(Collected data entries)
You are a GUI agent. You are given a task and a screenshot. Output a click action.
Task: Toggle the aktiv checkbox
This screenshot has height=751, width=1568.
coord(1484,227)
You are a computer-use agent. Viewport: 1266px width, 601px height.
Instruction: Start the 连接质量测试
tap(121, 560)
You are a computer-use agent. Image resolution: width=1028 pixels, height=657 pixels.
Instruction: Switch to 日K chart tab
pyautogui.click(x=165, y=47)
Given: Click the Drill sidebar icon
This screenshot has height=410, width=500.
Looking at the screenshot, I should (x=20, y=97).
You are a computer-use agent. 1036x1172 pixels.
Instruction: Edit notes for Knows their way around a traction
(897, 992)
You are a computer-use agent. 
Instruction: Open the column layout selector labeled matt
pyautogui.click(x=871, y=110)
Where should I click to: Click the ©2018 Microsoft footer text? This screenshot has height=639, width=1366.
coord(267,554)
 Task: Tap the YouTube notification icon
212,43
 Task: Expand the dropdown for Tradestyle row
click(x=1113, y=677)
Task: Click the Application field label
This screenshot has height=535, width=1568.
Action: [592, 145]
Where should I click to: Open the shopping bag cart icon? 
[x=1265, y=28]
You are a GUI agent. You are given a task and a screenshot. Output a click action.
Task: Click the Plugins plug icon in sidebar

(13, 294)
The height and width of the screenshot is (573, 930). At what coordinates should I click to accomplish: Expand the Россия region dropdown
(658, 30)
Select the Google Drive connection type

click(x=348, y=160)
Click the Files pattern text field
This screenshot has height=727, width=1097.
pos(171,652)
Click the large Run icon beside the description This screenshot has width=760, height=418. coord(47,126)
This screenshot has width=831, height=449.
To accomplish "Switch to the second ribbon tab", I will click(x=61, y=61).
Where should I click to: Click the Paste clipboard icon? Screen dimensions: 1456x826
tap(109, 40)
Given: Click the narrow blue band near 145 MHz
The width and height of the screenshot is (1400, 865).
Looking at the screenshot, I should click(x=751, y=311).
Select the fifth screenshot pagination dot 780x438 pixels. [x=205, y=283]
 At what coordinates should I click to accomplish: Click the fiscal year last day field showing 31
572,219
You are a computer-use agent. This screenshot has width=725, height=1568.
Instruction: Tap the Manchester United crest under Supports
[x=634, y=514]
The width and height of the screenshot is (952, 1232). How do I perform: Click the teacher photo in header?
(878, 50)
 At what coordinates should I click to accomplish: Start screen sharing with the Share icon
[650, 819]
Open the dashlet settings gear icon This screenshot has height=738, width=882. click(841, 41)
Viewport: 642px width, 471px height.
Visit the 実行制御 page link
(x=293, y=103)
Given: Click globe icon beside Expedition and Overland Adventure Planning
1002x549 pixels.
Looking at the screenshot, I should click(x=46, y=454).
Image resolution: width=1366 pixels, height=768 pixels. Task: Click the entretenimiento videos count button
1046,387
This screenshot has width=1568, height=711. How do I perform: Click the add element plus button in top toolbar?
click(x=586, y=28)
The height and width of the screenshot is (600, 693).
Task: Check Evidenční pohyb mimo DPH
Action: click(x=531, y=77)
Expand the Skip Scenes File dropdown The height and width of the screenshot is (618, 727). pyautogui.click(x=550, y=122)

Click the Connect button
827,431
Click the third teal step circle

**Your objective:** The response should consist of the entries above, retyped exactly.

**Output of the exercise:**
You are a GUI agent. You are given a task and a screenshot. Output a click action.
Task: Toggle the aktiv checkbox
This screenshot has height=751, width=1568.
coord(1484,227)
You are a computer-use agent. Viewport: 1266px width, 601px height.
Instruction: Start the 连接质量测试
tap(121, 560)
You are a computer-use agent. Image resolution: width=1028 pixels, height=657 pixels.
Instruction: Switch to 日K chart tab
pyautogui.click(x=165, y=47)
Given: Click the Drill sidebar icon
This screenshot has height=410, width=500.
Looking at the screenshot, I should (x=20, y=97).
You are a computer-use agent. 1036x1172 pixels.
Instruction: Edit notes for Knows their way around a traction
(897, 992)
You are a computer-use agent. 
Instruction: Open the column layout selector labeled matt
pyautogui.click(x=871, y=110)
Where should I click to: Click the ©2018 Microsoft footer text? This screenshot has height=639, width=1366.
coord(267,554)
 Task: Tap the YouTube notification icon
212,43
 Task: Expand the dropdown for Tradestyle row
click(x=1113, y=677)
Task: Click the Application field label
This screenshot has height=535, width=1568.
Action: [592, 145]
Where should I click to: Open the shopping bag cart icon? 
[x=1265, y=28]
You are a GUI agent. You are given a task and a screenshot. Output a click action.
Task: Click the Plugins plug icon in sidebar

(13, 294)
The height and width of the screenshot is (573, 930). At what coordinates should I click to accomplish: Expand the Россия region dropdown
(658, 30)
Select the Google Drive connection type

click(x=348, y=160)
Click the Files pattern text field
This screenshot has height=727, width=1097.
pos(171,652)
Click the large Run icon beside the description This screenshot has width=760, height=418. coord(47,126)
This screenshot has width=831, height=449.
To accomplish "Switch to the second ribbon tab", I will click(x=61, y=61).
Where should I click to: Click the Paste clipboard icon? Screen dimensions: 1456x826
tap(109, 40)
Given: Click the narrow blue band near 145 MHz
The width and height of the screenshot is (1400, 865).
Looking at the screenshot, I should click(x=751, y=311).
Select the fifth screenshot pagination dot 780x438 pixels. [x=205, y=283]
 At what coordinates should I click to accomplish: Click the fiscal year last day field showing 31
572,219
You are a computer-use agent. This screenshot has width=725, height=1568.
Instruction: Tap the Manchester United crest under Supports
[x=634, y=514]
The width and height of the screenshot is (952, 1232). How do I perform: Click the teacher photo in header?
(878, 50)
 At what coordinates should I click to accomplish: Start screen sharing with the Share icon
[650, 819]
Open the dashlet settings gear icon This screenshot has height=738, width=882. click(841, 41)
Viewport: 642px width, 471px height.
Visit the 実行制御 page link
(x=293, y=103)
Given: Click globe icon beside Expedition and Overland Adventure Planning
1002x549 pixels.
Looking at the screenshot, I should click(x=46, y=454).
Image resolution: width=1366 pixels, height=768 pixels. Task: Click the entretenimiento videos count button
1046,387
This screenshot has width=1568, height=711. How do I perform: Click the add element plus button in top toolbar?
click(x=586, y=28)
The height and width of the screenshot is (600, 693).
Task: Check Evidenční pohyb mimo DPH
Action: click(x=531, y=77)
Expand the Skip Scenes File dropdown The height and width of the screenshot is (618, 727). pyautogui.click(x=550, y=122)

Click the Connect button
827,431
Click the third teal step circle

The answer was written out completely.